Document





United States
SECURITIES AND EXCHANGE COMMISSION
Washington, D.C. 20549
FORM 8-K
Current Report
Pursuant to Section 13 or 15(d) of the Securities Exchange Act of 1934
Date of Report (date of earliest event reported):
August 8, 2018
Fidelity National Financial, Inc.
(Exact name of Registrant as Specified in its Charter)
001-32630
(Commission File Number)
Delaware
(State or Other Jurisdiction of 
Incorporation or Organization)
 
16-1725106
(IRS Employer Identification Number)
601 Riverside Avenue
Jacksonville, Florida 32204
(Addresses of Principal Executive Offices)
(904) 854-8100
(Registrant's Telephone Number, Including Area Code)
(Former Name or Former Address, if Changed Since Last Report)

Check the appropriate box below if the Form 8-K filing is intended to simultaneously satisfy the filing obligation of the registrant under any of the following provisions:
o
 
Written communications pursuant to Rule 425 under the Securities Act (17 CFR 230.425)
o
 
Soliciting material pursuant to Rule 14a-12 under the Exchange Act (17 CFR 240.14a-12)
o
 
Pre-commencement communications pursuant to Rule 14d-2(b) under the Exchange Act (17 CFR 240.14d-2(b))
o
 
Pre-commencement communications pursuant to Rule 13e-4(c) under the Exchange Act (17 CFR 240.13e-4(c))
Indicate by check mark whether the registrant is an emerging growth company as defined in Rule 405 of the Securities Act of 1933 (§230.405 of this chapter) or Rule 12b-2 of the Securities Exchange Act of 1934 (§240.12b-2 of this chapter).
Emerging growth company o
If an emerging growth company, indicate by check mark if the registrant has elected not to use the extended transition period for complying with any new or revised financial accounting standards provided pursuant to Section 13(a) of the Exchange Act. o








Item 1.01 Entry into a Material Definitive Agreement.

4.50% Senior Notes due 2028

On August 13, 2018, Fidelity National Financial, Inc. (“FNF”), issued, to certain initial purchasers (the “Initial Purchasers”), $450 million aggregate principal amount of its 4.50% Senior Notes due 2028 (the “Senior Notes”) as part of an offering to qualified institutional buyers pursuant to Rule 144A and Regulation S under the Securities Act of 1933, as amended (the “Securities Act”).
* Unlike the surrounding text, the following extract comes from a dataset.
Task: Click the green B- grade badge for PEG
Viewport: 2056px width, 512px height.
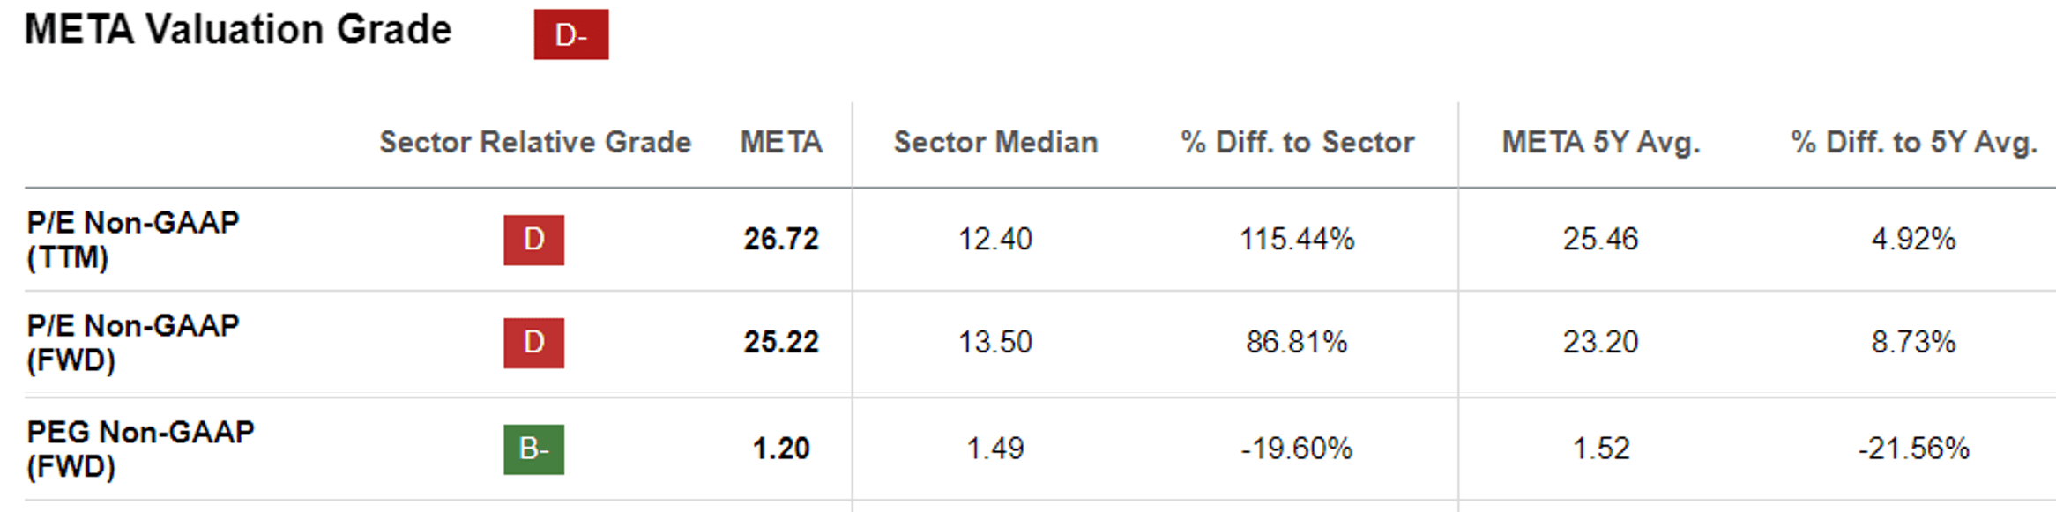Action: click(533, 449)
The Senior Notes were issued pursuant to an indenture (the “Base Indenture”), dated as of December 8, 2005, between Fidelity National Financial, Inc. (formerly Fidelity National Title Group, Inc.) and The Bank of New York Mellon Trust Company, N.A., as successor in interest to The Bank of New York Trust Company, N.A., as trustee, as supplemented by a first supplemental indenture (the “First Supplemental Indenture”), dated as of January 6, 2006, a second supplemental indenture (the “Second Supplemental Indenture”), dated as of May 5, 2010, and a fourth supplemental indenture (the “Fourth Supplemental Indenture”, and, together with the Base Indenture, the First Supplemental Indenture, and the Second Supplemental Indenture, the “Indenture”), dated as of August 13, 2018.
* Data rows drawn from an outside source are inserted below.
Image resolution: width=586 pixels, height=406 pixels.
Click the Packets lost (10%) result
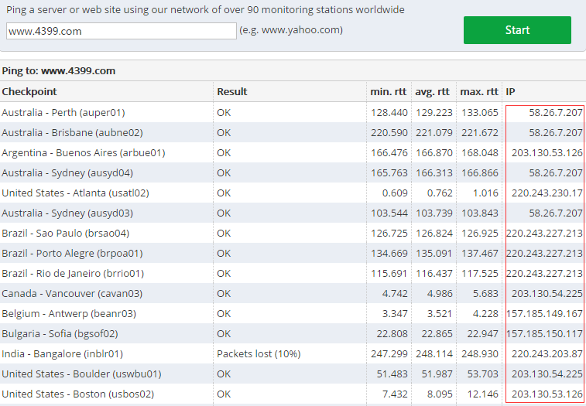(259, 353)

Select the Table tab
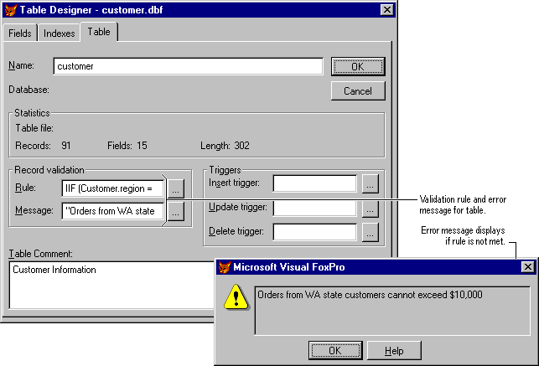[99, 33]
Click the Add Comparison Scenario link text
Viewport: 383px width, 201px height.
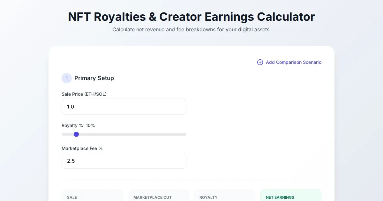[x=293, y=62]
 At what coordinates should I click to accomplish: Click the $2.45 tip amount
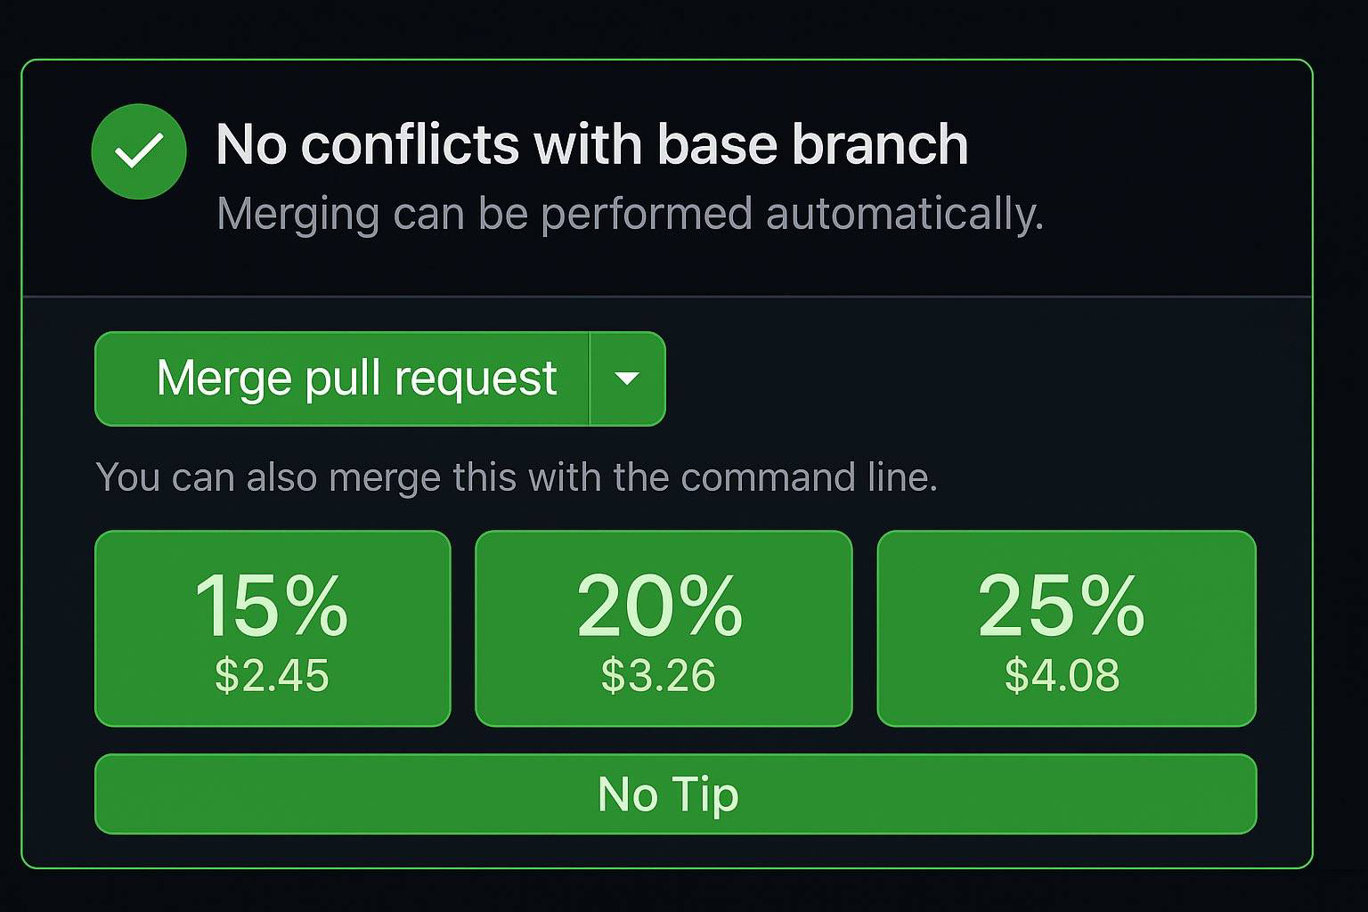[272, 675]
A copy of the Base Indenture, the First Supplemental Indenture, the Second Supplemental Indenture, the Fourth Supplemental Indenture and the form of Senior Notes are included or incorporated by reference as exhibits to this Current Report on Form 8-K and are incorporated herein by reference. The descriptions of the Indenture and the Senior Notes in this Current Report on Form 8-K are summaries and are qualified in their entirety by the terms of the Indenture and Senior Notes, respectively, which are filed herewith as Exhibits 4.1 through 4.4 and 4.5, respectively, and are incorporated by reference in their entirety.

The Senior Notes bear interest at a rate of 4.50% per annum, payable semi-annually in arrears on February 15 and August 15 of each year, commencing February 15, 2019. The Senior Notes will mature on August 15, 2028. FNF may redeem the Senior Notes, in whole or in part, at any time prior to May 15, 2028 (three months prior to the maturity date of the Senior Notes) at FNF’s option, by paying a make-whole premium, plus accrued and unpaid interest, if any, to, but excluding, the date of redemption. At any time on or after May 15, 2028 (three months prior to the maturity date of the Senior Notes), FNF may redeem the Senior Notes, in whole or in part, at its option, at 100% of the principal amount of the Senior Notes being redeemed, plus accrued and unpaid interest to, but excluding, the date of redemption.

The Indenture and the Senior Notes contain customary event-of-default provisions which, subject to certain notice and cure-period conditions, can result in the acceleration of the principal amount of, and accrued interest on, all outstanding Senior Notes if FNF breaches the terms of the Indenture and Senior Notes.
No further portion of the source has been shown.